**Excerpt provided**
►

The antibiotic mupirocin is often used off-label in the US for these applications, although it has two key disadvantages in that it is slow acting, requiring five days of dosing, and staphylococcal resistance to mupirocin develops rapidly and can become widespread. Consequently, many guidelines are accompanied with a resistance warning related to mupirocin use. In 2020 another new review concluded that global mupirocinresistant Staphylococcus aureus prevalence had increased to 7.6% and that mupirocin-resistant MRSAs have increased by 13.8% and consequently the monitoring of mupirocin use remains critical. Destiny Pharma believes this is clear support for the need for an alternative treatment for nasal decolonisation as presented by XF-73 nasal, which has no observed bacterial (MRSA) resistance to date.   (Ref. Mupirocin Resistance in Staphylococcus aureus: A Systematic Review and MetaAnalysis - Dadashi et al 2020).

 

Phase 3 study designs for XF-73 nasal

Destiny Pharma is developing a new clinical trial design, which builds upon previous engagement with the key regulators in the US and Europe, that, we believe, will more than halve the previously planned Phase 3 trial costs. The new clinical trial design maintains the previous target indication and commercial opportunity. The company is engaged in a comprehensive partnering campaign with the aim of finding one or more partners to enable the progression to Phase 3 study, in 2025.

 

The proposed plan is to carry out two Phase 3 randomised, double-blind, placebo-controlled clinical trials in patients undergoing two different surgical procedures. The planned studies could deliver a data set that would support the preferred, broad label for XF-73 nasal gel, supporting its use in all major surgeries as a novel treatment delivering fast, effective prevention of post-surgical Staphylococcal infections. This would be the first approval of a product for this indication, which creates both significant differentiation from other products, and access to a very large commercial opportunity.

 

The commercial opportunity for XF-73 nasal

The Board believes that XF-73 nasal gel can be priced competitively across the world, has both excellent efficacy against a wide range of gram-positive bacteria especially S.aureus (including MRSA), has an excellent safety profile and addresses the key challenge of AMR.

 

The market analysis undertaken by Destiny Pharma and its specialist consultants supports the view that XF-73 nasal could achieve annual peak sales in the US alone of over $1 billion and peak sales in Europe and the rest of the world could also be significant for the initial indication of "prevention of post-surgical staphylococcal infections".

 

XF research programmes

During the period under review, the company has continued to work on several projects looking at the activity of the XF platform in selected infection models, including the activity of XF compounds against bacteria and fungi embedded in biofilms. The company also entered new research projects testing XF compounds in models of oral mucositis and cystic fibrosis, the latter research project being supported by a funding award from the Cystic Fibrosis Foundation. The continuing research work adds to the understanding of the XF platform's novel mode of action and helps identify potential new opportunities to develop targeted research projects that may lead to new clinical development opportunities for the XF platform. The company will continue to seek grant and other non-dilutive funding support for these earlier-stage research projects as it has done with some success, with approximately £3.5 million in grant funding secured since the IPO in 2017.

◄

**Supplied information**

►

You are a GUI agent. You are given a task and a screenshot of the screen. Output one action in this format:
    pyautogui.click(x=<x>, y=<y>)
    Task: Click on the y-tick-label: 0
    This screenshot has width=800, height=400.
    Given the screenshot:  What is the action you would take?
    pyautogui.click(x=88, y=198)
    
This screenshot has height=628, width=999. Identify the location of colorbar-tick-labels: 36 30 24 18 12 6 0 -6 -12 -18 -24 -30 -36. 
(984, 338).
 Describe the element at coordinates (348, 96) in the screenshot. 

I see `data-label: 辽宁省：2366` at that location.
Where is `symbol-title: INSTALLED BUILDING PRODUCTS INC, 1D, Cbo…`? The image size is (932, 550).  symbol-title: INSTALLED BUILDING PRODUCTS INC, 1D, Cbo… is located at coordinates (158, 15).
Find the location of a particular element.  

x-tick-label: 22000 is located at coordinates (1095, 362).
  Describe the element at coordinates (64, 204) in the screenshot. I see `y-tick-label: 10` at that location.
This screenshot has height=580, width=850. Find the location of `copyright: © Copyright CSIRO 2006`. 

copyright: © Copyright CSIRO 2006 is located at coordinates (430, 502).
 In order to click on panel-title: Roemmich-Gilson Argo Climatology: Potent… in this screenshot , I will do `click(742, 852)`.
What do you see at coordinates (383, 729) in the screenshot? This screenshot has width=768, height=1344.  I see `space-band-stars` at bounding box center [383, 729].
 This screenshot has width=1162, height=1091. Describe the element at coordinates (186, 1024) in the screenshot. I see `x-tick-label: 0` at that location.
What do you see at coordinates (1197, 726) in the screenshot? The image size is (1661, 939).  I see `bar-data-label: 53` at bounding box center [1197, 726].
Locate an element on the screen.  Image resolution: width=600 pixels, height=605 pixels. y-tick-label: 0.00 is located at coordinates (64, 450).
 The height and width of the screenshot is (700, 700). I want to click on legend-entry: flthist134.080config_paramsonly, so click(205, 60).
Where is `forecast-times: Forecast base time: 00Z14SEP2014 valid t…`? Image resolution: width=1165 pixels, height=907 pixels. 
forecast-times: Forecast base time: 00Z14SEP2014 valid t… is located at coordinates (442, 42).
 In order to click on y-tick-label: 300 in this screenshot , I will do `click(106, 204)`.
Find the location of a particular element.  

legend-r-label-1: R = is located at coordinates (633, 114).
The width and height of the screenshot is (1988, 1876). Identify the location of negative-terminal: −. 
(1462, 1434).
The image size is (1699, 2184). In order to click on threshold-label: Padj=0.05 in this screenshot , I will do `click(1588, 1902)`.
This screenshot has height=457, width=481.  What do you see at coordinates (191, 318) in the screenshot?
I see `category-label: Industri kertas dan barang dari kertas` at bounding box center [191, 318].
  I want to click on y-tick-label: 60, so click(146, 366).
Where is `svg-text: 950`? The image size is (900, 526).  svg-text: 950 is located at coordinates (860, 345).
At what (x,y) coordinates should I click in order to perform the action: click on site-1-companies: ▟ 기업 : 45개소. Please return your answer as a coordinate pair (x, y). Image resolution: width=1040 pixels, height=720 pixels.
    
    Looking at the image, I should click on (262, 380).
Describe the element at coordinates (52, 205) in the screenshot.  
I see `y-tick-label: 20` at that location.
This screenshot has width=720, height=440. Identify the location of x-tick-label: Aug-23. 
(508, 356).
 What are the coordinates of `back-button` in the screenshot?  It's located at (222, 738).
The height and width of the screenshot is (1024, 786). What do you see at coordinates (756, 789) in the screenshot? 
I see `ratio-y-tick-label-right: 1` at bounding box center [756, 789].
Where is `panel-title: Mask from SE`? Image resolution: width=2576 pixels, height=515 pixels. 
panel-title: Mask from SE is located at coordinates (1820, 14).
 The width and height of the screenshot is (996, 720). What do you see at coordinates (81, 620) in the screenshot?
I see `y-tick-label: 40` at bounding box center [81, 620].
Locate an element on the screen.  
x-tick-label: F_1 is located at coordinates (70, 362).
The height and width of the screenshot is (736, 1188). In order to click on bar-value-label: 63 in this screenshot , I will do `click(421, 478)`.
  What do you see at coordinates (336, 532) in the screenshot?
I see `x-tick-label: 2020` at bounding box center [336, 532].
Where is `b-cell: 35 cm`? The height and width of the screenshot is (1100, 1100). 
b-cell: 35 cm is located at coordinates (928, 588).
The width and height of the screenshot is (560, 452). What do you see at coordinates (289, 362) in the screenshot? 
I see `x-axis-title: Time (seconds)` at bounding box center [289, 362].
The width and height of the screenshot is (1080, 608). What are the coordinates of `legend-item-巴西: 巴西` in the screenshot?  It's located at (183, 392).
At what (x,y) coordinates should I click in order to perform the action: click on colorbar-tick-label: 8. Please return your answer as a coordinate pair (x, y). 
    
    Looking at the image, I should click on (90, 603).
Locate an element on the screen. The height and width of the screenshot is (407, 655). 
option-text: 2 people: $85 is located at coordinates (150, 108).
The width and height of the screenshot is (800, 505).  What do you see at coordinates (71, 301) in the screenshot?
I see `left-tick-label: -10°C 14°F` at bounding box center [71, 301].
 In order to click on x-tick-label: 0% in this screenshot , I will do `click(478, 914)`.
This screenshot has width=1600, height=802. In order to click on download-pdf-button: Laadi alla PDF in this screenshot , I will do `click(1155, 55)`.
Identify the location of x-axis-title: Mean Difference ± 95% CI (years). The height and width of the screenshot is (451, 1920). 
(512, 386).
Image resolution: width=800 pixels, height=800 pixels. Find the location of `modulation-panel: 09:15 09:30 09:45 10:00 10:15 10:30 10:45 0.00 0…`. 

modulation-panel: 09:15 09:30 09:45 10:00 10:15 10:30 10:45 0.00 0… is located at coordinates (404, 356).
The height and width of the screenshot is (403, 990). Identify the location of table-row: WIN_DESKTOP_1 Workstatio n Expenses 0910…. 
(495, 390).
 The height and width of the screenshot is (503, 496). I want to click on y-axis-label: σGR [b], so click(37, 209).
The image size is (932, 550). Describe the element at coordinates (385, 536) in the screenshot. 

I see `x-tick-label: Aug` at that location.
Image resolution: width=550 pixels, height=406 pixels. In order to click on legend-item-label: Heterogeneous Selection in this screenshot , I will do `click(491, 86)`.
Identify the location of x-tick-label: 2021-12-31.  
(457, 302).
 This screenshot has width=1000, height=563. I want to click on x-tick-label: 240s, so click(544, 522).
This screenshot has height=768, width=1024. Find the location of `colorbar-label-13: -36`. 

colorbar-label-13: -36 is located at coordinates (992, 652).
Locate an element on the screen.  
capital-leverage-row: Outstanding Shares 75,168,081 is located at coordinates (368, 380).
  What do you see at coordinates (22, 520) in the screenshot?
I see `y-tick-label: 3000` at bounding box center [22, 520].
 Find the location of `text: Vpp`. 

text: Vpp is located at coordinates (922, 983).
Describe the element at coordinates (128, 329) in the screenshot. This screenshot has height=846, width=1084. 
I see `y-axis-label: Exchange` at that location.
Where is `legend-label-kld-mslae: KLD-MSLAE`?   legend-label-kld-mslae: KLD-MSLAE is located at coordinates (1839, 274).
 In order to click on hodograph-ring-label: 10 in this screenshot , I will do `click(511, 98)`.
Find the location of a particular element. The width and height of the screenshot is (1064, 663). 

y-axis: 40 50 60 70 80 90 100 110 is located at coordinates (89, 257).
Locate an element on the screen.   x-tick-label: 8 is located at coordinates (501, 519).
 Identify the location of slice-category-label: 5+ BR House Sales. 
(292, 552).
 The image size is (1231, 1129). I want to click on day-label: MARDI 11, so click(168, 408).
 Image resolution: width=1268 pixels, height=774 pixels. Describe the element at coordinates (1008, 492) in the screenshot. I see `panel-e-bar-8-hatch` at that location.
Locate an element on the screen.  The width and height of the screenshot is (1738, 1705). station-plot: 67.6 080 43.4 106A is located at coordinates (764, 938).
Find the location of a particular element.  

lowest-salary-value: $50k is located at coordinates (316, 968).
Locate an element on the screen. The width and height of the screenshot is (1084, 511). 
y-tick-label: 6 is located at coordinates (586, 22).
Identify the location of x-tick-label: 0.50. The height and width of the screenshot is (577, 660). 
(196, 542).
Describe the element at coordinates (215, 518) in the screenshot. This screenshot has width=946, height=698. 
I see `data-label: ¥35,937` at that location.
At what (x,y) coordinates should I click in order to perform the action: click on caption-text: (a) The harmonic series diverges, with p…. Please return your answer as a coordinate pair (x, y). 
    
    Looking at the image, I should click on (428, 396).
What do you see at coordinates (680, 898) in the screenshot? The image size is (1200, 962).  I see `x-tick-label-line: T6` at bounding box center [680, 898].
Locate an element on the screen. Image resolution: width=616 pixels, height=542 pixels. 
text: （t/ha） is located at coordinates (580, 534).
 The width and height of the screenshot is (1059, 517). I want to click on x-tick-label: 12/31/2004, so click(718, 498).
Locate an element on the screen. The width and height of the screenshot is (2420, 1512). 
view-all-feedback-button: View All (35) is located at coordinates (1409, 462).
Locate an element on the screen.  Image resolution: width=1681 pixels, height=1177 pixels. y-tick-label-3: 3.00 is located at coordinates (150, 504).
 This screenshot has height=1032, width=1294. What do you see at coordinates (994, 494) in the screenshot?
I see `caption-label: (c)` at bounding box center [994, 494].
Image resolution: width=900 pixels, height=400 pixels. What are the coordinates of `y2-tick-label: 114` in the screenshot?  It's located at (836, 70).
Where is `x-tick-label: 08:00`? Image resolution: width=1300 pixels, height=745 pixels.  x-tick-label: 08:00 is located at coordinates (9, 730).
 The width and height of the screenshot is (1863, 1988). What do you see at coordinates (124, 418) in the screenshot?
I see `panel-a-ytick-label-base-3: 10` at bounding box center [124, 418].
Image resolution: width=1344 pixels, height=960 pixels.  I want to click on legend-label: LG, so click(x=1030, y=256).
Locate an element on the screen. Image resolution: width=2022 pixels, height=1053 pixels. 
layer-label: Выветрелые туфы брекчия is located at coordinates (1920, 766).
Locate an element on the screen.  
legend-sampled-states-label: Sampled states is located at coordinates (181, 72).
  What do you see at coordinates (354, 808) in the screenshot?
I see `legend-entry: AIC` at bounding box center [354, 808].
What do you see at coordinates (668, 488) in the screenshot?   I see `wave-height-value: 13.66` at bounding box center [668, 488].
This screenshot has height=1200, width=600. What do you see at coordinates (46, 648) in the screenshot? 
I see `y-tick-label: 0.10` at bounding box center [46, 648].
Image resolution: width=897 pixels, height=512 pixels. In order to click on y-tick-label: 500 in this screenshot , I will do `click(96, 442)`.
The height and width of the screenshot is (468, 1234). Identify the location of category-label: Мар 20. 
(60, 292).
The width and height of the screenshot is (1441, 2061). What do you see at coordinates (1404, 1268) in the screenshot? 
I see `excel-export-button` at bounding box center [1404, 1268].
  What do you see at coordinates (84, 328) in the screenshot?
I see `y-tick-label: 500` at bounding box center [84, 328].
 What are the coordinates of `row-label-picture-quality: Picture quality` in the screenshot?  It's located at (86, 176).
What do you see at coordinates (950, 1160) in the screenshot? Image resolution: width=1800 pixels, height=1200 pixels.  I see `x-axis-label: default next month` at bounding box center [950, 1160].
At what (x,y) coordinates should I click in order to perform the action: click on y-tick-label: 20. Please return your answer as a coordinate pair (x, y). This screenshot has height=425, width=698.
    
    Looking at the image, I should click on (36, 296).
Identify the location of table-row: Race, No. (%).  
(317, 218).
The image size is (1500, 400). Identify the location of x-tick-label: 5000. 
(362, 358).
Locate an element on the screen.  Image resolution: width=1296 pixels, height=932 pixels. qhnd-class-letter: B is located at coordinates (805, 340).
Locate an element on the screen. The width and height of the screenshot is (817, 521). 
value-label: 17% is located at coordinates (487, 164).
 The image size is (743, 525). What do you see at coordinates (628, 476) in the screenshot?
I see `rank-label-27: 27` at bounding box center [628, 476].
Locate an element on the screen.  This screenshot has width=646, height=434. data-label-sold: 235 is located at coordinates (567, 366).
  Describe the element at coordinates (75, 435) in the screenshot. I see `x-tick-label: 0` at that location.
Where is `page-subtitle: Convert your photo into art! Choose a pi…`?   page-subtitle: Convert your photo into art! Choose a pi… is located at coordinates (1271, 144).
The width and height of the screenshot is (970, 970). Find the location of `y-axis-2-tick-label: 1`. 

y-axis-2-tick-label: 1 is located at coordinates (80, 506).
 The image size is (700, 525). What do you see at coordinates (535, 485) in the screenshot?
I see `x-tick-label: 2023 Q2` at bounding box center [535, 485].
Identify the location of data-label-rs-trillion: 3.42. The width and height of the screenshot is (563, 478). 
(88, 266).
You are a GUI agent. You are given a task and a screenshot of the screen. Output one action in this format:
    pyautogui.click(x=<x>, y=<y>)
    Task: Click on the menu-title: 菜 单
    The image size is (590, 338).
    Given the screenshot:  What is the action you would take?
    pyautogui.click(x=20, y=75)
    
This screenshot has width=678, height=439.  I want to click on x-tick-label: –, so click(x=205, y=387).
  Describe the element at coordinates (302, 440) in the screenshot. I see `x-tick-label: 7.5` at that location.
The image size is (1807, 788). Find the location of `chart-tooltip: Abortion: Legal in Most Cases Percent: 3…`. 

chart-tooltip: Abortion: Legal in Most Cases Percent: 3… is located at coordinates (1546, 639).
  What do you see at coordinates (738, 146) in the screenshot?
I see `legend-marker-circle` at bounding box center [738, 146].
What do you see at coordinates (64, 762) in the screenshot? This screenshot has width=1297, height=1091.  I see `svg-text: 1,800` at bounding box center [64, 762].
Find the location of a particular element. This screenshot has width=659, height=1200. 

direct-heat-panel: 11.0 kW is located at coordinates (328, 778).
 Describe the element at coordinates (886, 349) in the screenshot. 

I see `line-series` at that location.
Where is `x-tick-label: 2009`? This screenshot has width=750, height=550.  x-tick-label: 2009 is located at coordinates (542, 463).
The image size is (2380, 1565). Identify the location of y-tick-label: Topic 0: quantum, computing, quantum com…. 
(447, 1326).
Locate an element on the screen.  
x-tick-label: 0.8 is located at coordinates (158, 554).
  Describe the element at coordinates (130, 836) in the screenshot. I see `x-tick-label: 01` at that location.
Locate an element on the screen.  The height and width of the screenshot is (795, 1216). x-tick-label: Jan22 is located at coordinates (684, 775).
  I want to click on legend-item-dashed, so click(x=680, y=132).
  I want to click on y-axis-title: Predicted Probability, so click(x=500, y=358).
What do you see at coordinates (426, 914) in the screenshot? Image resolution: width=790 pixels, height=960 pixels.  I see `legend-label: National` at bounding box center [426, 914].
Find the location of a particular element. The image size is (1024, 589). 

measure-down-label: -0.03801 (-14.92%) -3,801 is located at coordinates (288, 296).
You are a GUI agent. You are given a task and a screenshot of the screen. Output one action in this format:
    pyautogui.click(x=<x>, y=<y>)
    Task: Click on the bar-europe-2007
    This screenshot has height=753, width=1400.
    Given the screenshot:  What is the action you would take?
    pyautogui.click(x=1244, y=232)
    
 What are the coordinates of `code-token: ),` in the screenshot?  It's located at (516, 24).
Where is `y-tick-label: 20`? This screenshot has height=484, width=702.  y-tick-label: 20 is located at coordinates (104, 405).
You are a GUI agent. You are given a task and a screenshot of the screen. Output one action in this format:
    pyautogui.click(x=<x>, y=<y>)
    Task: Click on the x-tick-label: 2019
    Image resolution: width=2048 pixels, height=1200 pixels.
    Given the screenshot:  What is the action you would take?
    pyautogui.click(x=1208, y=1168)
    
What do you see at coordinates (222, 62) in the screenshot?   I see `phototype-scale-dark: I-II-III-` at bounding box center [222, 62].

◄

**Tasks to perform**
a – Set down word for word the portion of the XF-73 nasal gel excerpt starting at "Destiny Pharma is" and ending at "study, in 2025.".
b – Write the next part of the XF-73 nasal gel excerpt, picking up after its last sentence.
The material above has no connection to the XF-73 nasal gel excerpt.

**Answers for this exercise**
a –
Destiny Pharma is developing a new clinical trial design, which builds upon previous engagement with the key regulators in the US and Europe, that, we believe, will more than halve the previously planned Phase 3 trial costs. The new clinical trial design maintains the previous target indication and commercial opportunity. The company is engaged in a comprehensive partnering campaign with the aim of finding one or more partners to enable the progression to Phase 3 study, in 2025.

b –
NTCD-M3 Clostridioides difficile programme

NTCD-M3 was developed by GI infection physician Professor Dale Gerding, who is a world-leading specialist in C. difficile, with more than 400 peer-reviewed journal publications, book chapters and review articles in the area. NTCD-M3 has successfully completed Phase 1 and Phase 2b trials. The Phase 2b study demonstrated a strong safety/toxicology profile and 95% prevention of CDI recurrence. Phase 2b NTCD-M3 data was published in the prestigious Journal of the American Medical Association (Gerding DN et al JAMA 2015;313:1719).

 

NTCD-M3 has also been awarded Fast Track status by the FDA. Destiny Pharma acquired global rights to the NTCD-M3 programme in November 2020 and in 2023 out-licensed the programme to Sebela Pharmaceuticals (US, Canada and Mexico) who will fund all the remaining required clinical development including Phase 3 studies and lead commercialisation in North America.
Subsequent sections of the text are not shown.